Google gives simple responses (lists of links until AI mode becomes the default) yet is extremely algorithmically complex at the crawl or content assessment level.
For years, Google has been creating updates and patches to fight link spam.
The opposite is true of AI platforms like ChatGPT or Perplexity.
Such systems give rich, nuanced responses. Yet, they are remarkably unsophisticated at the algorithm level.
AI crawl bots and RAG systems aren’t so strong in terms of evaluating a strong link, a spammy link, or whether related citations can be trusted.
As a result, the clock on the effectiveness of link building – or rather, link-adjacent work such as creating related citations within content (where the links themselves matter less than the context) – has effectively been reset.
While this article takes a generally skeptical view of traditional link building, particularly in relation to Google’s current ranking systems, it’s entirely possible that this type of activity is on the verge of becoming highly relevant again.
In the context of AI-driven search, creating co-citations that associate your brand with the information you want to be found for can be a powerful optimization strategy.

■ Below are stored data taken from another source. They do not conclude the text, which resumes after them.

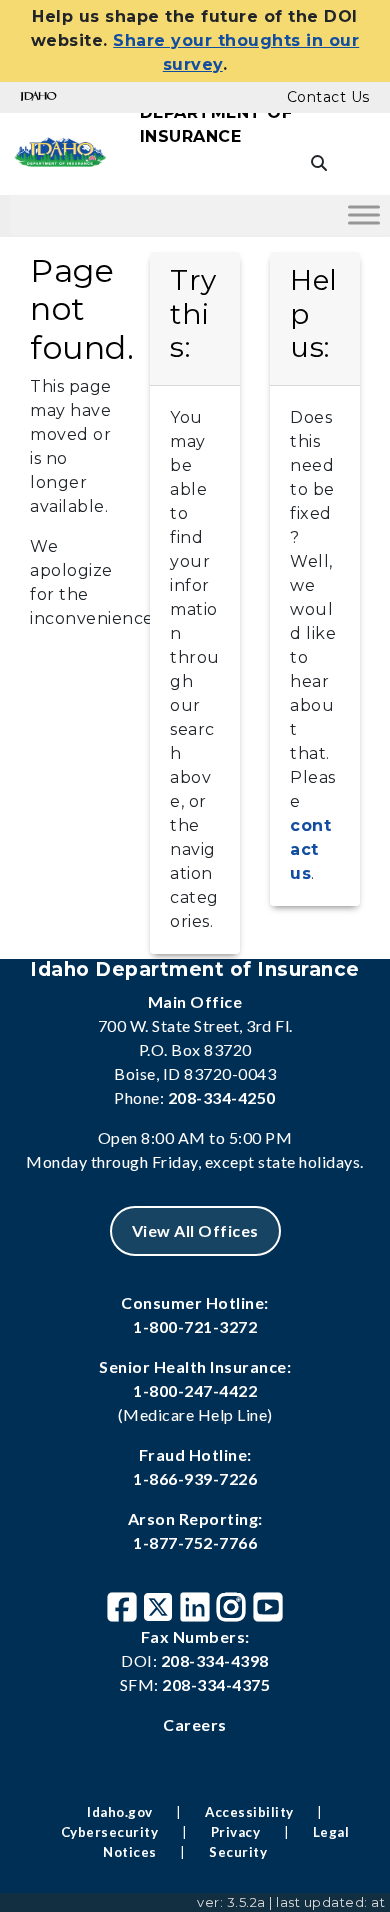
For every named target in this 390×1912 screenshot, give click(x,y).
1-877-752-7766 (195, 1542)
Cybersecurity (110, 1832)
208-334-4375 (216, 1684)
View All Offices (195, 1230)
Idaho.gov (120, 1812)
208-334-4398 (215, 1660)
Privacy (236, 1832)
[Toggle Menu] (364, 214)
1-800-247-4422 (195, 1390)
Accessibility (249, 1812)
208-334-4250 (222, 1097)
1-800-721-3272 (195, 1326)
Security (238, 1852)
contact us (310, 849)
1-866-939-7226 (195, 1478)
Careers (195, 1724)
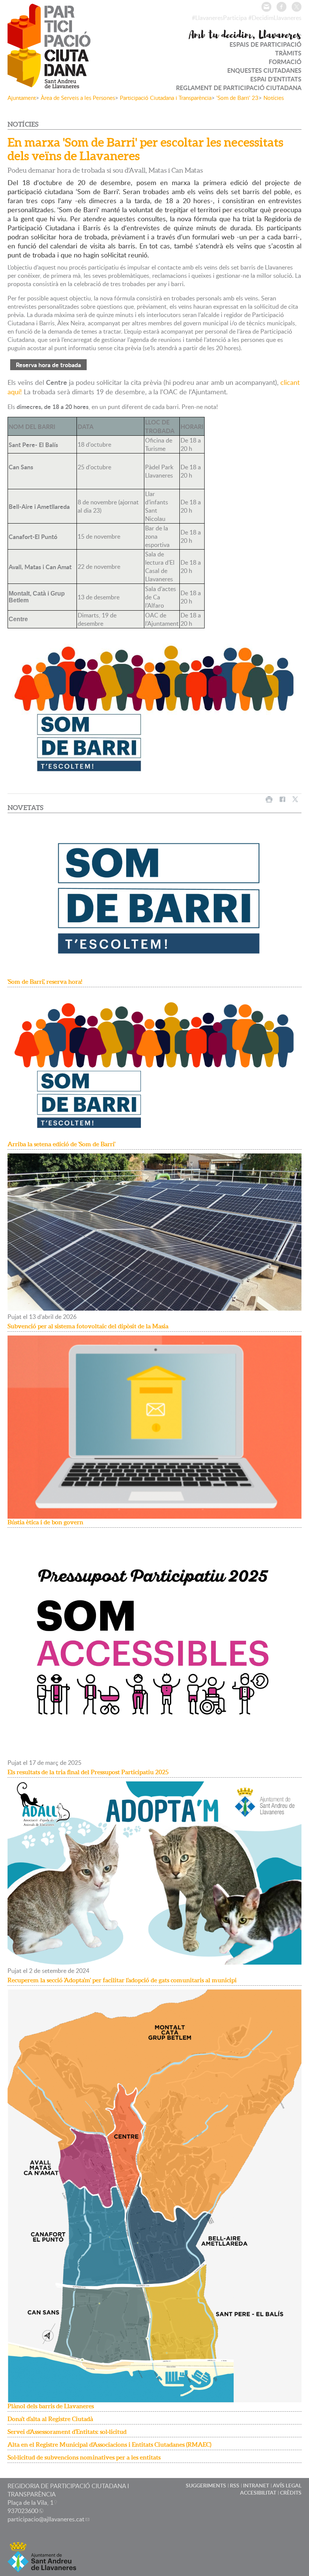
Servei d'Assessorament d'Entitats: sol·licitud (67, 2431)
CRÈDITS (290, 2492)
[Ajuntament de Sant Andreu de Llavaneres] (42, 2567)
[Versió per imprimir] (269, 799)
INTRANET (256, 2485)
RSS (234, 2485)
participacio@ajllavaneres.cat (46, 2519)
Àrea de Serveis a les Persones (78, 97)
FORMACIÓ (285, 61)
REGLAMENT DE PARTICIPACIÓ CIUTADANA (238, 87)
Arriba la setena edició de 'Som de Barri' (61, 1144)
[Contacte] (266, 7)
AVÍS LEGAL (287, 2485)
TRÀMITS (288, 53)
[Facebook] (281, 7)
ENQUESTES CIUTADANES (264, 70)
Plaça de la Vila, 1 (31, 2502)
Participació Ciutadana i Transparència (165, 97)
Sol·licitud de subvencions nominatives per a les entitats (84, 2457)
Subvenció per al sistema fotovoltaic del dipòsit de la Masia (88, 1326)
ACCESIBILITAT (258, 2492)
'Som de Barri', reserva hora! (45, 981)
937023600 (23, 2511)
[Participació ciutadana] (49, 83)
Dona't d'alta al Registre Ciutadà (50, 2418)
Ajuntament (22, 97)
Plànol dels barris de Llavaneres (51, 2406)
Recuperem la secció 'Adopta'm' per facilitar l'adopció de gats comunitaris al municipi (122, 1980)
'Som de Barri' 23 (237, 97)
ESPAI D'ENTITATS (275, 79)
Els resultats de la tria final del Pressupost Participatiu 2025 (88, 1772)
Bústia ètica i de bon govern (45, 1522)
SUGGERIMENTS (206, 2485)
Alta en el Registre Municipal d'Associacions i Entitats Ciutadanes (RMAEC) (109, 2444)
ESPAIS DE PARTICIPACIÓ (265, 44)
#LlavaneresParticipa (219, 18)
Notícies (273, 97)
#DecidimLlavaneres (274, 18)
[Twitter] (296, 7)
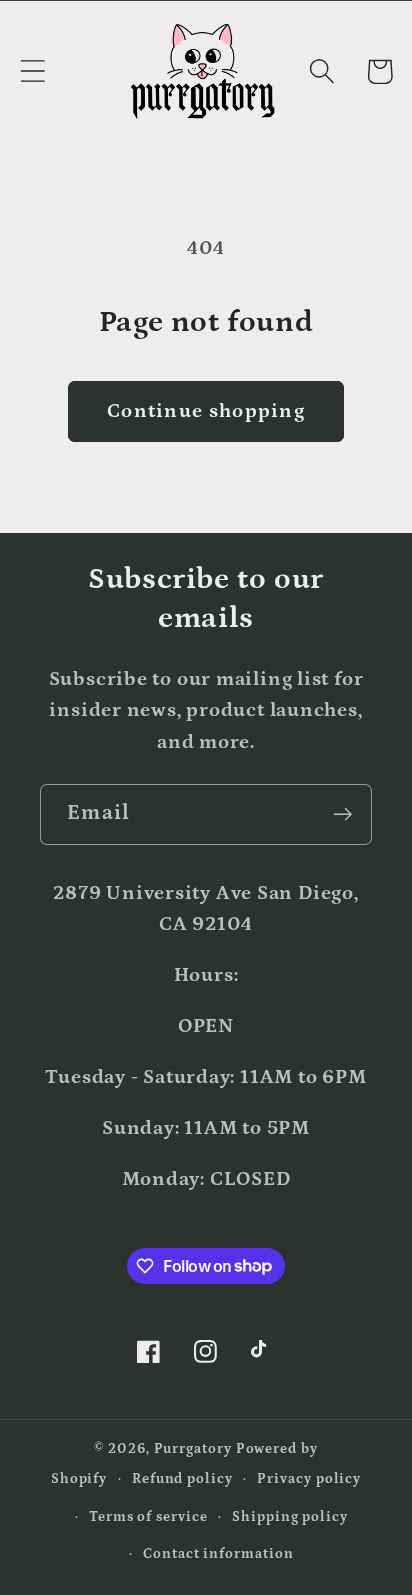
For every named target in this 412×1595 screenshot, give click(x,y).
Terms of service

“How to get cited by AI: SEO insights from 8,000 AI citations” explores this shift in more depth.
If a player other than Google gains dominance in the AI search space, it’s very possible that link building – or its modern, co-citation-based equivalent – will once again become both prominent and effective in digital marketing.
Understanding the role of backlinks in 2026
Your main takeaway is that links still hold some relevance for SEO in the here and now.
However, traditional link building, which often produces poor-quality links, has been ineffective for some time.
Success requires creative ideas and real-world events that garner high-tier editorial coverage.
While backlinks are becoming less important, they are still a core part of SEO for now.
Adopting a holistic and quality-focused approach in link acquisition and broader SEO strategies will likely yield the best results in this changing landscape.
Most importantly, with the advent of AI systems serving large volumes of users, link building could easily rise to prominence again in the coming weeks or months.
Such systems are response-complex yet algorithmically weak compared to Google’s mainline search engine.